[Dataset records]
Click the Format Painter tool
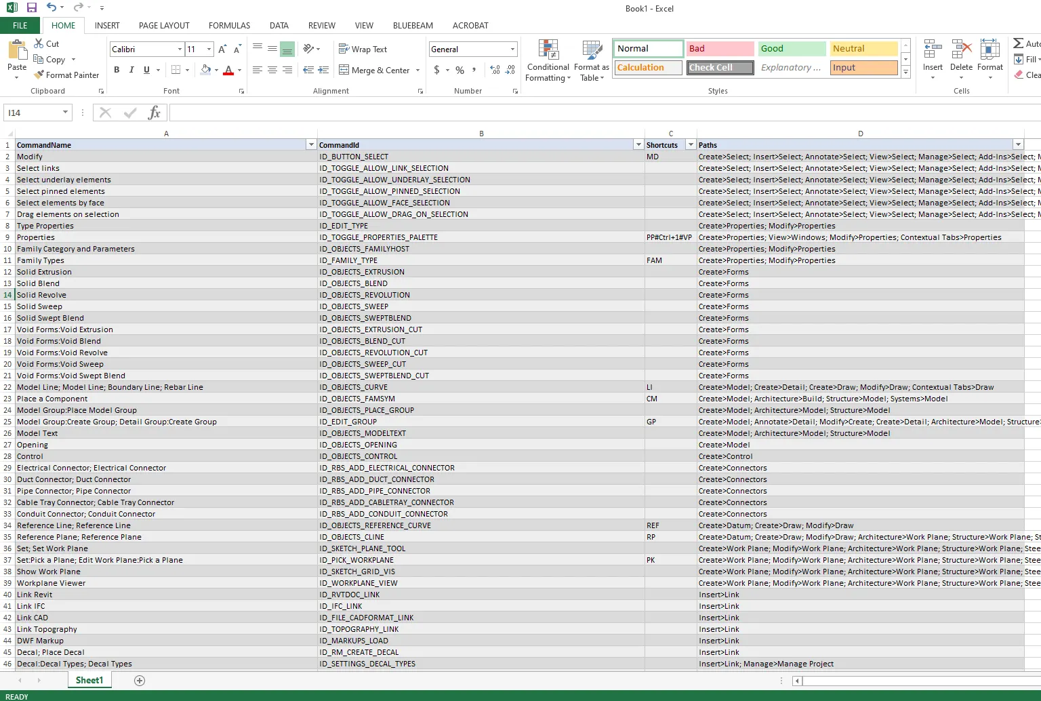The width and height of the screenshot is (1041, 701). (x=66, y=75)
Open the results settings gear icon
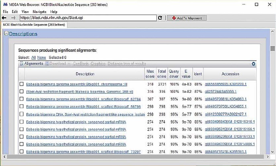 [253, 64]
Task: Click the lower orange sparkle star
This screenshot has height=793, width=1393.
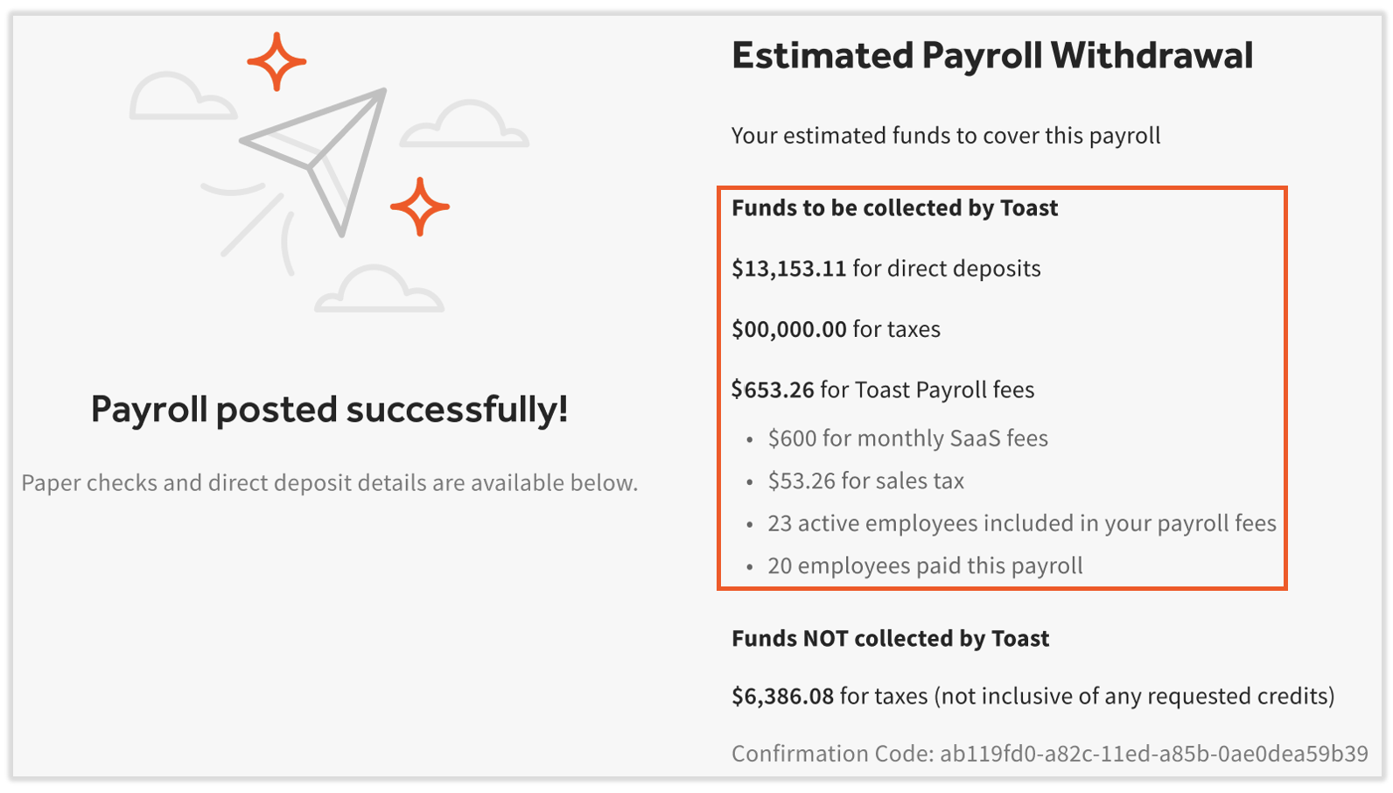Action: click(420, 207)
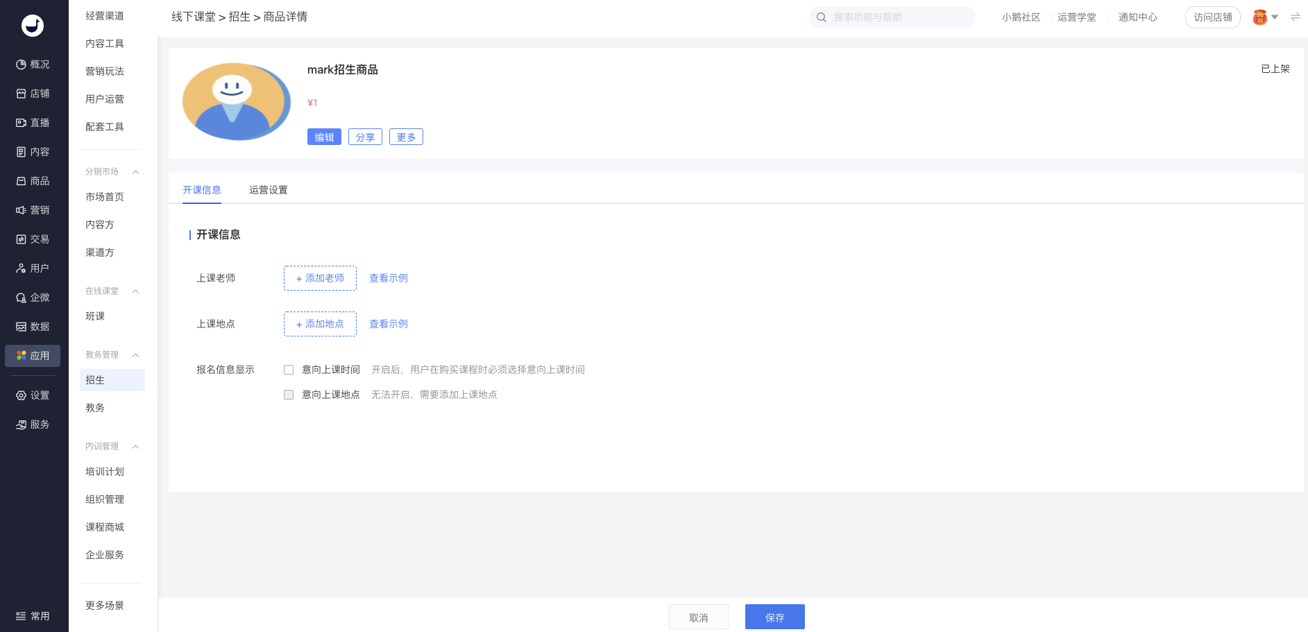Viewport: 1308px width, 632px height.
Task: Open the account avatar dropdown arrow
Action: tap(1275, 17)
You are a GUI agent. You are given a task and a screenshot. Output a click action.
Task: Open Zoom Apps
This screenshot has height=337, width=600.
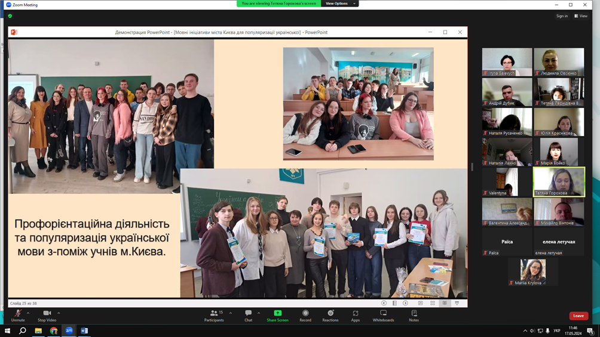[x=356, y=315]
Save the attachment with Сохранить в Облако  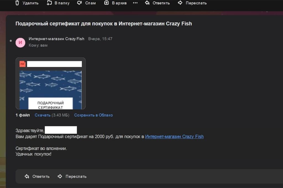tap(93, 115)
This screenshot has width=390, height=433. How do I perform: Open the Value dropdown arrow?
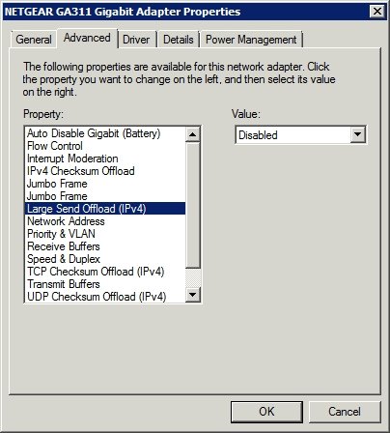click(x=357, y=134)
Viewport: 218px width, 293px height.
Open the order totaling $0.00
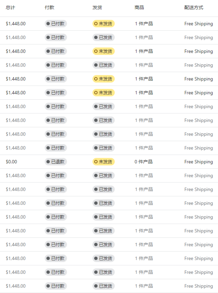109,161
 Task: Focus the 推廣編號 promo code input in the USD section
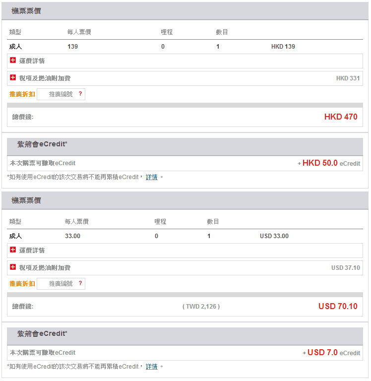[x=60, y=284]
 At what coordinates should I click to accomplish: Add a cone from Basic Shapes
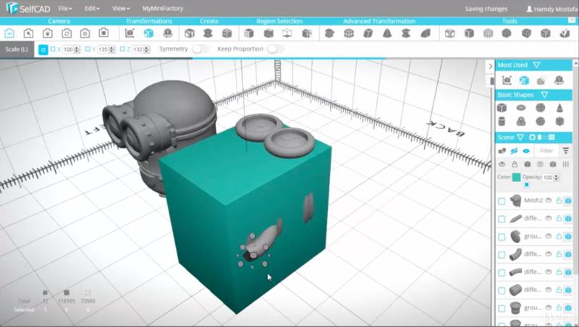pyautogui.click(x=559, y=107)
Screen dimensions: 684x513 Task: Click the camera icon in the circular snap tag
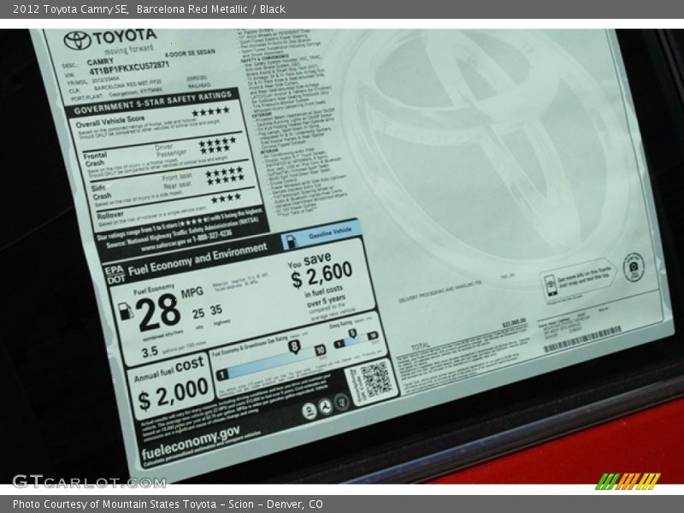[x=634, y=265]
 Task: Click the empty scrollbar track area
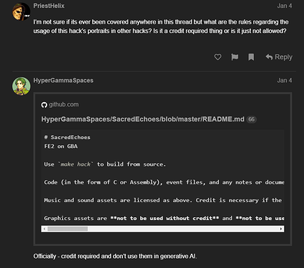coord(183,229)
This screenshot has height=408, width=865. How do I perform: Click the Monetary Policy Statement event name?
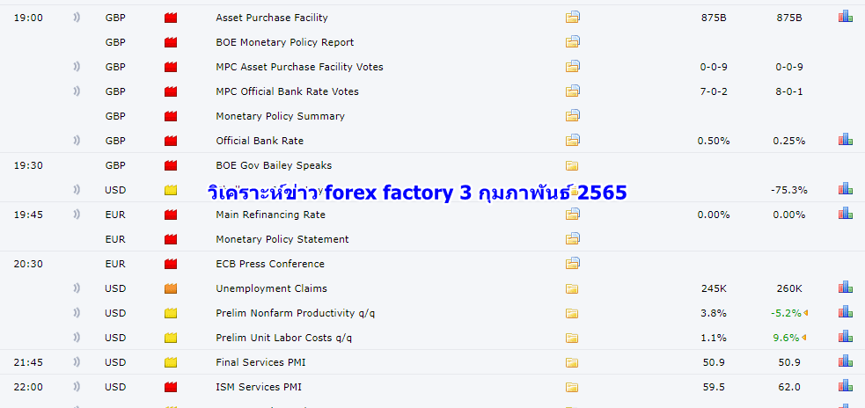pyautogui.click(x=282, y=239)
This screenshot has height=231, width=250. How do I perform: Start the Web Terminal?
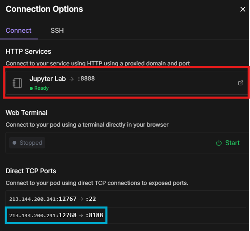[228, 143]
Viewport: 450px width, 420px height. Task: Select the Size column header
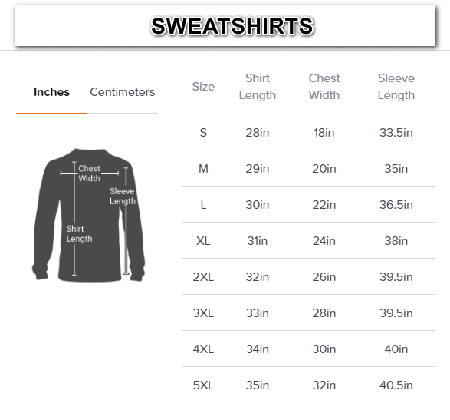(x=203, y=87)
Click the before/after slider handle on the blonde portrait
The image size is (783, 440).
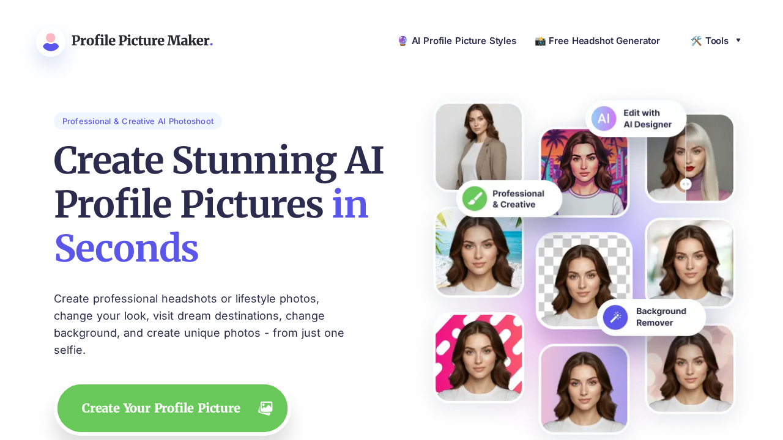click(686, 183)
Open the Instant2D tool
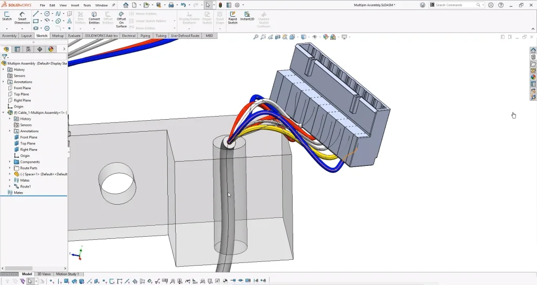This screenshot has width=537, height=285. [x=247, y=16]
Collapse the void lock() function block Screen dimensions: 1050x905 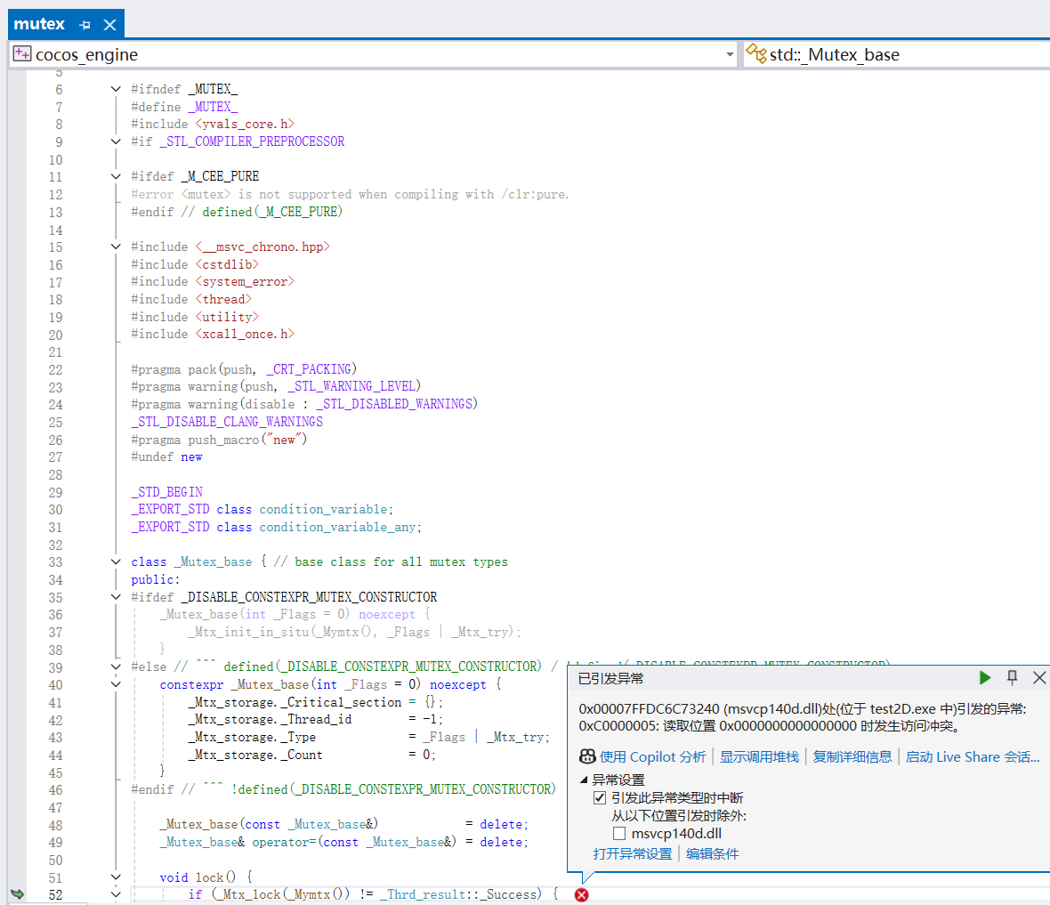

[WORK REQUEST] Return only the lines that start at the line containing "Click the before/after" and finish at the last line of the entries, exactly as written and without pictures.

[RESULT OF THIS EXERCISE]
Click the before/after slider handle on the blonde portrait
The image size is (783, 440).
click(686, 183)
Open the Instant2D tool
This screenshot has width=537, height=285. [x=247, y=16]
Collapse the void lock() function block Screen dimensions: 1050x905 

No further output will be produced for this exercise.